Per applicare firme personalizzate alle regole, aggiungerle ai profili IDS.

Procedura

  1. Da NSX Manager passare a Sicurezza > IDS/IPS e Malware Prevention (nella sezione Gestione criteri).
  2. Nella pagina IDS/IPS e Malware Prevention passare alla scheda Profili.
  3. Nella scheda IDS/IPS è possibile scegliere di aggiungere un nuovo profilo o modificare un profilo esistente. Vedere Aggiunta di un profilo NSX IDS/IPS.
  4. Per aggiungere firme personalizzate a un profilo esistente, fare clic sui tre puntini e quindi su Modifica.
  5. Nella sezione Firme IDS selezionare Personalizzate. Viene visualizzato il numero di firme che verranno incluse in tale profilo.
  6. Per definire una firma personalizzata, è essenziale includere il campo dei metadati necessario signature_severity nella sezione Gravità delle intrusioni. Questo campo deve far parte di tutte le firme personalizzate. I valori delle parole chiave possibili per questo campo sono:

    • Critico

    • Alto

    • Medio

    • Basso

    • Sospetta

    Queste gravità della firma verranno visualizzate nell'interfaccia utente e saranno contenute nell'output SYSLOG del motore IDS.

    Quando si importano set di firme da origini di terze parti, diverse parole chiave possono rappresentare la gravità della minaccia da affrontare.
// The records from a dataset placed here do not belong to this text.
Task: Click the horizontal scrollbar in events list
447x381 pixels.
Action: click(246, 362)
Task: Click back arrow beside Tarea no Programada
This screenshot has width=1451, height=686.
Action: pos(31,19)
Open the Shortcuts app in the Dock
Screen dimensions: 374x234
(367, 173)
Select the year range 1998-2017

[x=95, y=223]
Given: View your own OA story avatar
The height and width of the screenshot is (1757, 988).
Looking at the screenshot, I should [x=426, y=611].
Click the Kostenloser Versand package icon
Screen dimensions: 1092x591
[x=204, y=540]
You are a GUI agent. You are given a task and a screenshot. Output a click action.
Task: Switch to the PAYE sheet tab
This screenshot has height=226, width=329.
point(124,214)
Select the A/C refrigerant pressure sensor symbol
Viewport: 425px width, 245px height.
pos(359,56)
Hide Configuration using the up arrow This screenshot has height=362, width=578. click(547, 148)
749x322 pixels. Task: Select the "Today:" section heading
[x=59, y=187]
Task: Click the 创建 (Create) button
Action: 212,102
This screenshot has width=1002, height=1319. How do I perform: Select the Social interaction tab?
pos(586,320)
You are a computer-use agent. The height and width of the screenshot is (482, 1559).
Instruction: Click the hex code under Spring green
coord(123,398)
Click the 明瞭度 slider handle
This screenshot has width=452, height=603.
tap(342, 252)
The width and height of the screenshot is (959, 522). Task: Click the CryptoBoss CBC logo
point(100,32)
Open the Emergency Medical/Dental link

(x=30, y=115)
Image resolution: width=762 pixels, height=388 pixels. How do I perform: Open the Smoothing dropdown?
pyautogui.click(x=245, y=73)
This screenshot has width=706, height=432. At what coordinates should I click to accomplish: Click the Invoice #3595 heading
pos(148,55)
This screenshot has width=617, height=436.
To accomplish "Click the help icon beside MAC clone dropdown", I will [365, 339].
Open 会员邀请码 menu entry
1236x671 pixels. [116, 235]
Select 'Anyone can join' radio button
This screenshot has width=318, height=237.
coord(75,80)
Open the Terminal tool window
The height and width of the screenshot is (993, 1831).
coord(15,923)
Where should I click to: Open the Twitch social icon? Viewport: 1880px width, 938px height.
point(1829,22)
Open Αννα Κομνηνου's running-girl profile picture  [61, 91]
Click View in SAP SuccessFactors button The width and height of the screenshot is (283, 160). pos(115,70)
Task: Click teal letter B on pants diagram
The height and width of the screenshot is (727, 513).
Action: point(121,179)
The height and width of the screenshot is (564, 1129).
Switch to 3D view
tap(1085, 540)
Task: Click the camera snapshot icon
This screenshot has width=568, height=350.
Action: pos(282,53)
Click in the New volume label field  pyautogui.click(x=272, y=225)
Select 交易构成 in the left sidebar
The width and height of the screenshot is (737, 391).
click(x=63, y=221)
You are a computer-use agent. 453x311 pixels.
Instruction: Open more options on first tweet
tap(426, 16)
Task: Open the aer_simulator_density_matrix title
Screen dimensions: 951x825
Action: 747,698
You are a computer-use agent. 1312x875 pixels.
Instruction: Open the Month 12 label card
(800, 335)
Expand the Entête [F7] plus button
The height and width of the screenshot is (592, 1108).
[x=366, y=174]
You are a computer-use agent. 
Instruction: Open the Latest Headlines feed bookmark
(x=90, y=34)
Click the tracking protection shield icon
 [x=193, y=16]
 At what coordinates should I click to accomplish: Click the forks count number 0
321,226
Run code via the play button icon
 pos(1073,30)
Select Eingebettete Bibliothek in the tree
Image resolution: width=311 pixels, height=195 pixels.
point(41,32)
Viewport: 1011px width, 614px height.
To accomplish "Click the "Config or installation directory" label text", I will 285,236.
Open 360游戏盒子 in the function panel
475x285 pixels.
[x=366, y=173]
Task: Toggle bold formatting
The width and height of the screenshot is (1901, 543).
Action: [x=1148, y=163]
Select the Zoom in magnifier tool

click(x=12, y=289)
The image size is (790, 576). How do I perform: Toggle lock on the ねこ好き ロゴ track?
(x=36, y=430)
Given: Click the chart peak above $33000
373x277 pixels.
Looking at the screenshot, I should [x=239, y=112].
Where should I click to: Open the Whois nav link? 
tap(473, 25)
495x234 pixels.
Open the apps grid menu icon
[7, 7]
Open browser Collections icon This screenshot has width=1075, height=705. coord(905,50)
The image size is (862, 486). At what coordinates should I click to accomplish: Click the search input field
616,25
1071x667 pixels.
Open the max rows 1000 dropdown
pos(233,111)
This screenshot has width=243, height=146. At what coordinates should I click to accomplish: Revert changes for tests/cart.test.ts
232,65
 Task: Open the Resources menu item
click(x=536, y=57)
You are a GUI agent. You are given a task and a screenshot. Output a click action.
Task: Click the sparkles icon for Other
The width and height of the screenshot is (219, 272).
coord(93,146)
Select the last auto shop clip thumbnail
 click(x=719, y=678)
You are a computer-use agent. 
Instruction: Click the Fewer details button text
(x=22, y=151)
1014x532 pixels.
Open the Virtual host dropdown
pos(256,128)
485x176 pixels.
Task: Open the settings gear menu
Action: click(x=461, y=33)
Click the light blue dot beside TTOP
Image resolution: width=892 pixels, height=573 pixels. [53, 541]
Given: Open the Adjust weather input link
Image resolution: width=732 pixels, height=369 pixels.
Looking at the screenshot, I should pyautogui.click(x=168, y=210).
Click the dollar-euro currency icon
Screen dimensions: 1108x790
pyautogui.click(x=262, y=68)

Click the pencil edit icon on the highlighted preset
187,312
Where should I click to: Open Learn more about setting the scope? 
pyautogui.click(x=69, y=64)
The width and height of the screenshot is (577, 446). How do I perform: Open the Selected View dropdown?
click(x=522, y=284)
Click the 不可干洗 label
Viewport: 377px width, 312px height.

Ad esempio, le minacce emergenti utilizzano la parola chiave "Major". Durante la convalida, questa parola chiave verrà rimappata alla gravità "Alta".

  7. Fare clic su Salva.

risultati

Quando una regola viene soddisfatta, è possibile visualizzare i dettagli dell'azione eseguita nella pagina Monitoraggio.

  1. Nella sezione Monitoraggio evento minaccia selezionare IDS/IPS.

  2. Controllare la scheda Monitoraggio per sapere se vengono rilevate intrusioni nelle firme personalizzate applicate alle regole in GFW e DFW.